## Directions for this task
Lines from the one containing "The width and" to the end of the records, both ends included and exactly as written, are the whole answer, and no pictures go in it.

═════ Excerpted data

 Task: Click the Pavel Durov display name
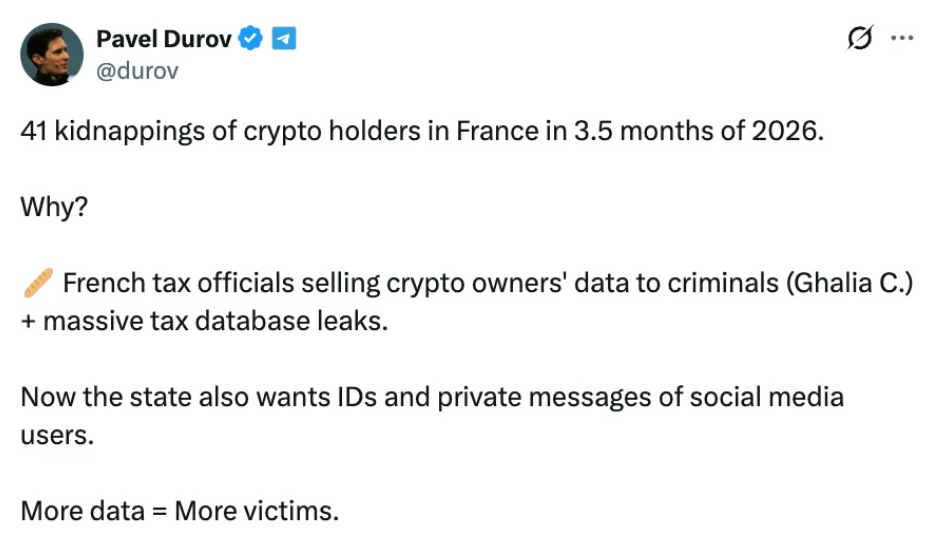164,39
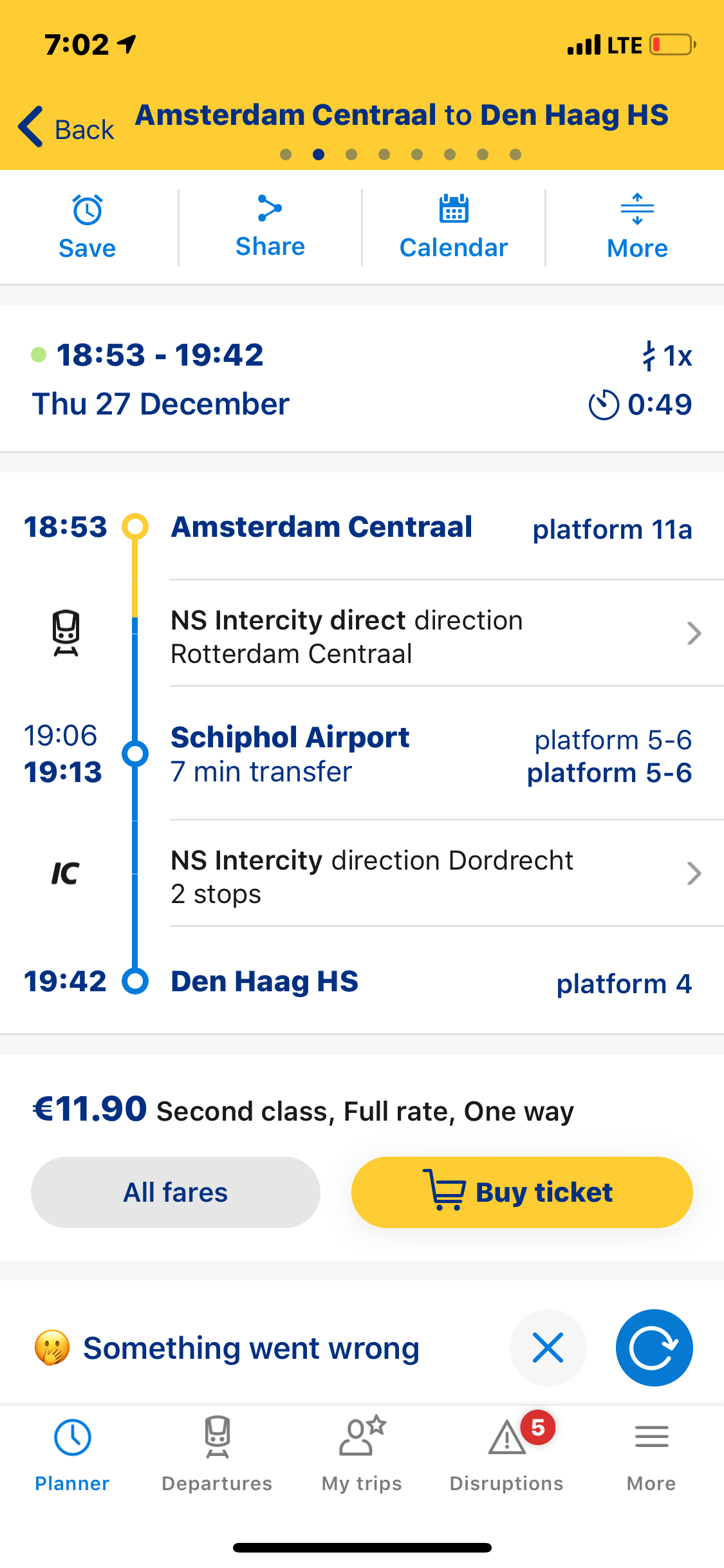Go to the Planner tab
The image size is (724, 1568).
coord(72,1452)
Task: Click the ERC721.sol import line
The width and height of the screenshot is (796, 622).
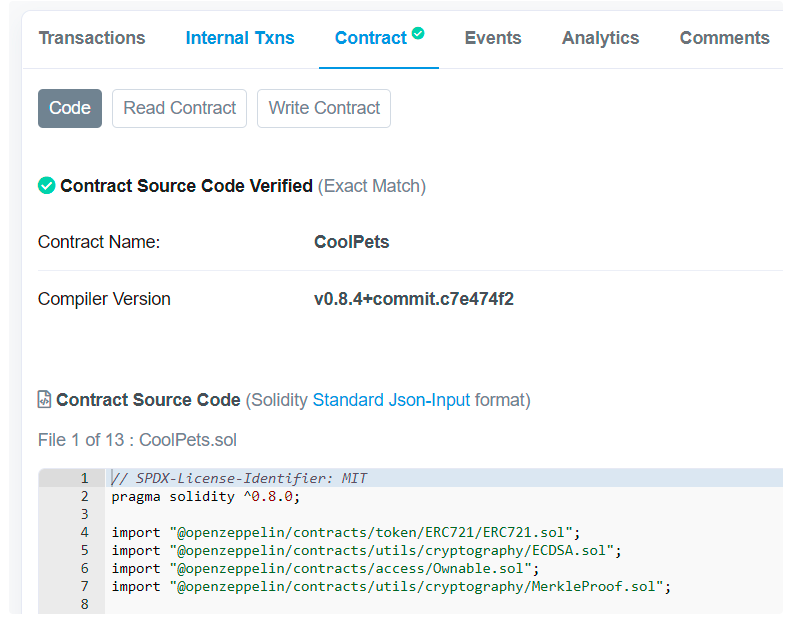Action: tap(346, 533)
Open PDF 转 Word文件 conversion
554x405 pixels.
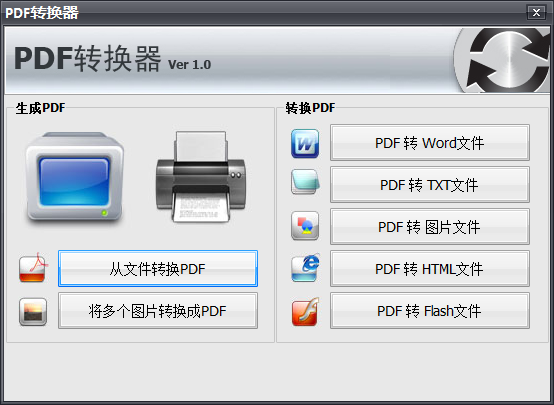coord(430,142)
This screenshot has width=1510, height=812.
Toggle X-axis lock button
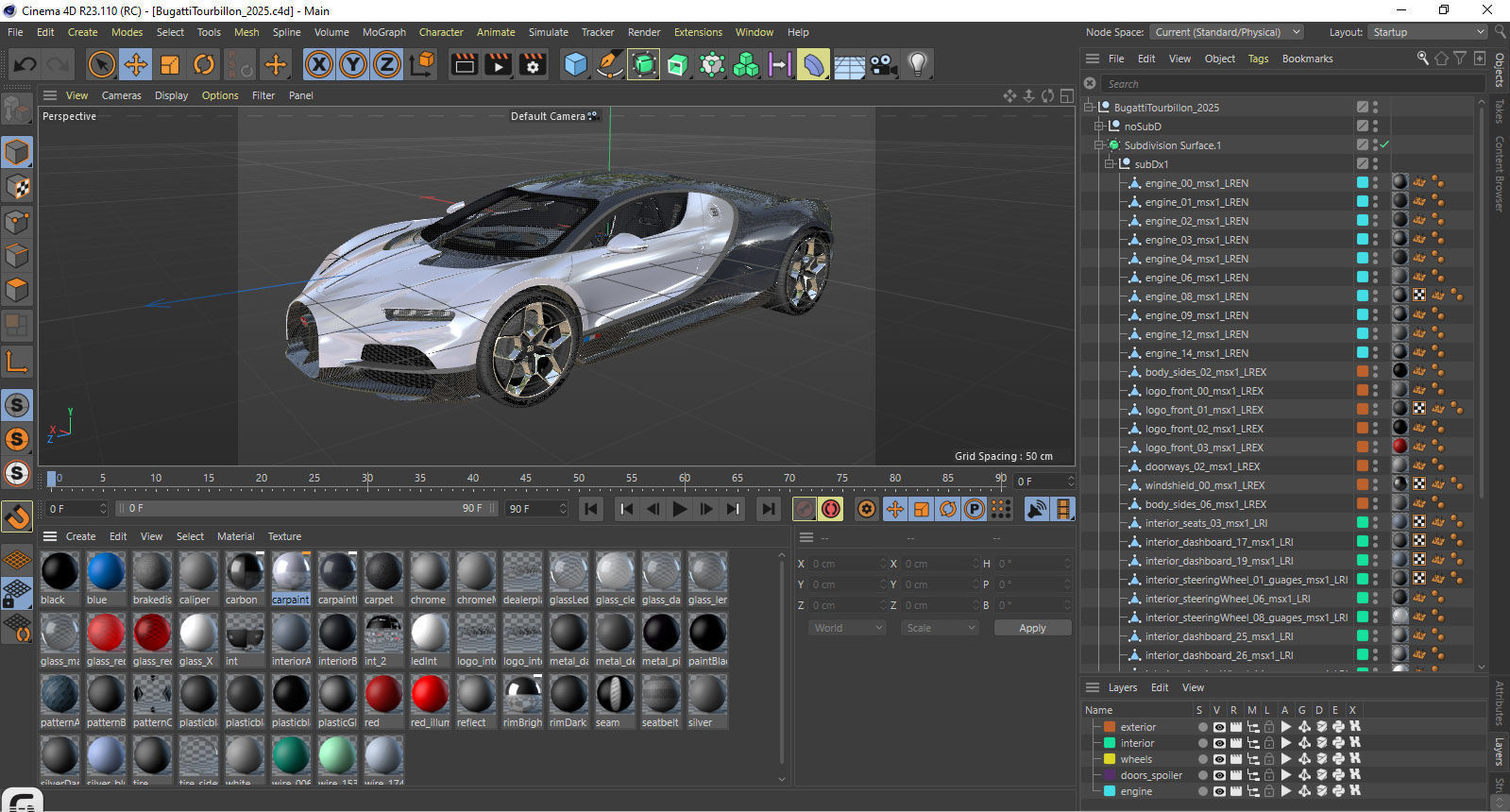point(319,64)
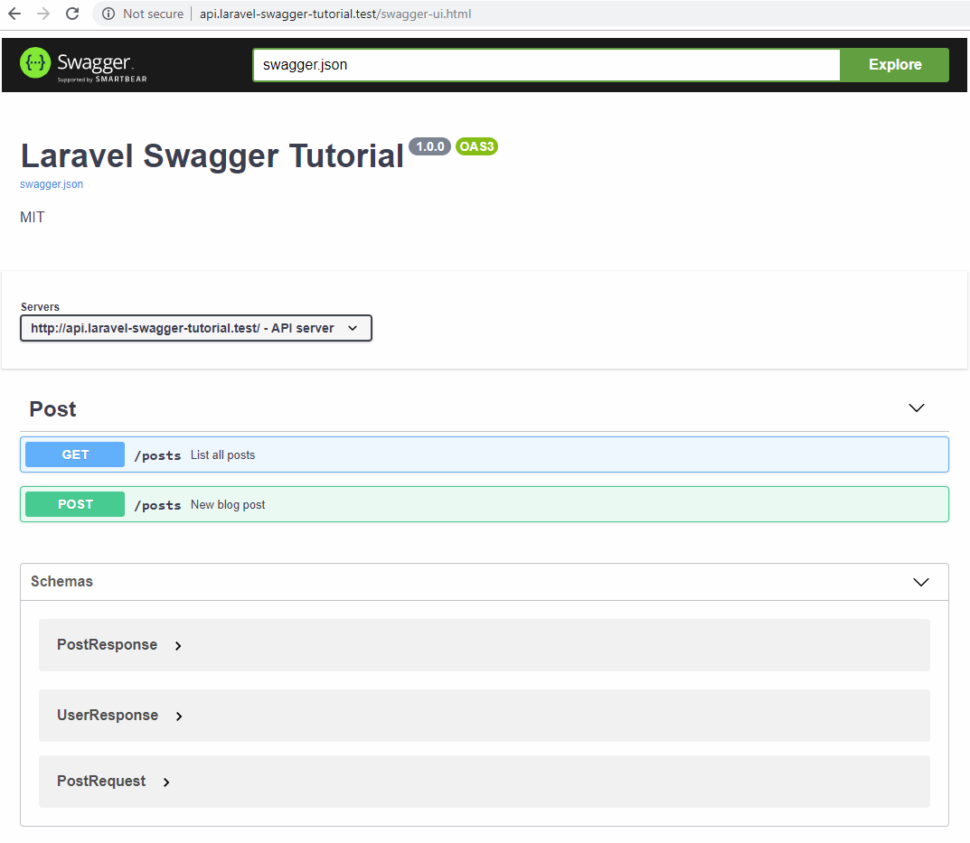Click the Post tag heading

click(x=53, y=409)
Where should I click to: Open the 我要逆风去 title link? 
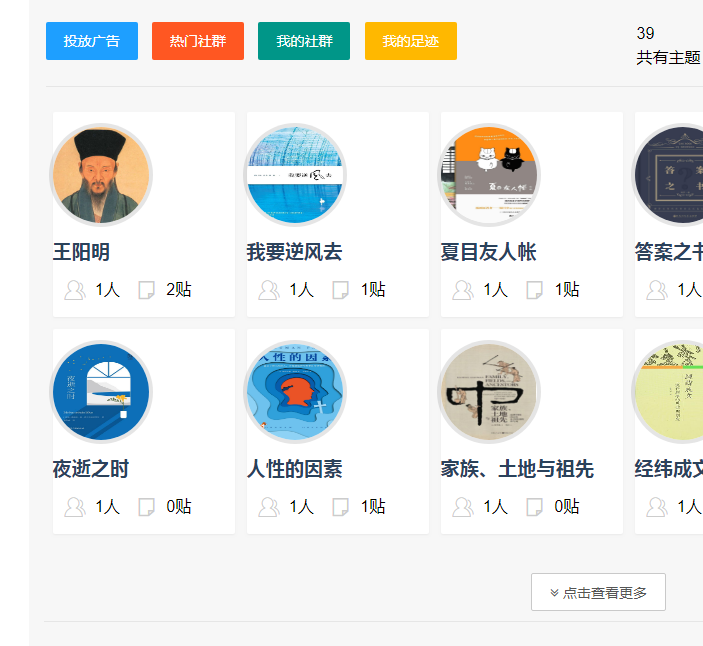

══════════

## Result of the task
The width and height of the screenshot is (796, 622).
Action: tap(346, 533)
Open PDF 转 Word文件 conversion
554x405 pixels.
coord(430,142)
This screenshot has width=1510, height=812.
Toggle X-axis lock button
point(319,64)
Click the Post tag heading

click(x=53, y=409)
Where should I click to: Open the 我要逆风去 title link? 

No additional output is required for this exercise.